When I was in Korea, I visited the DMZ, and now that I’m in India, I had the chance to visit the only India-Pakistan land crossing and watched just a bit (we arrived too late) of the daily border closing ceremony. Wagah is not far from Amritsar, so we headed out there after our visit to the Golden Temple yesterday. The closing ceremony is quite something, with thousands of people attending every day, and spectator stands on both sides of the border for people to sit and watch.
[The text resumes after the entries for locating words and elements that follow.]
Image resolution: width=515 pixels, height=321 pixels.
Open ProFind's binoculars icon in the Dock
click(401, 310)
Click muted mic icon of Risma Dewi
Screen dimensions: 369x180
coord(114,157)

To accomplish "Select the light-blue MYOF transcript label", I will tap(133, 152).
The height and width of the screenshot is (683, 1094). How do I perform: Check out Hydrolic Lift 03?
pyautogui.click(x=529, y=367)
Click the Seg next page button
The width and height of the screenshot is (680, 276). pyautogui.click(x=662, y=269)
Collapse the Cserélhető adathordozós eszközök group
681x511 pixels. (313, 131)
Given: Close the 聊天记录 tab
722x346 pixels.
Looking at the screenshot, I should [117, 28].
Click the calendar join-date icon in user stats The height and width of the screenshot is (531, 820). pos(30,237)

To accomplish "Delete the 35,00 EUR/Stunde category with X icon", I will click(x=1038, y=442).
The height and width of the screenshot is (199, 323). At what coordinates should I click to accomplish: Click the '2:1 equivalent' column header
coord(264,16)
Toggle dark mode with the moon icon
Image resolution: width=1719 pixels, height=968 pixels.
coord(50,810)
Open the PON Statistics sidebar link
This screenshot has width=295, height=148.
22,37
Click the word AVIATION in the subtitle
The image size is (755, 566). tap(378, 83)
There were dozens of tourist buses and tempus (a motorized open taxi) waiting to bring people home afterwards.I keep wondering, since there are so many soldiers lined up on both sides of the border, face-to-face (I gather it’s 1 million each side) for so many years now, what’s the effect on their fighting ability? Not that anyone here wants another war, but could they fight one if they had to? During the WWI Christmas cease-fire, enemy soldiers who had faced each for months in the trenches, played soccer and at Christmas dinner together. After that, all the commanders on both sides had to be replaced, because they wouldn’t give the order to fight. I wonder if the same thing could happen here?
After the ceremony, while we were walking back to the car, I was approached by a few university students. They all spoke good English and we chatted along the way. They were from the disputed region of Kashmir (no, I’m not going there). They told me Kashmir is very beautiful and that I should visit while in India. They asked me if I know the history of Kashmir, and told me they’re from “the other side” of Kashmir. I didn’t ask what that meant.Tomorrow we hit the road again and head to Delhi. We’ll visit the Taj Mahal as well as touring Delhi’s many sights before I fly out to Taipei later in the week. I’m hoping to get my new Chinese visa in Delhi next week. I have yet to tell you all about getting an Indian visa in Beijing. This should prove to be an interesting comparative exercise.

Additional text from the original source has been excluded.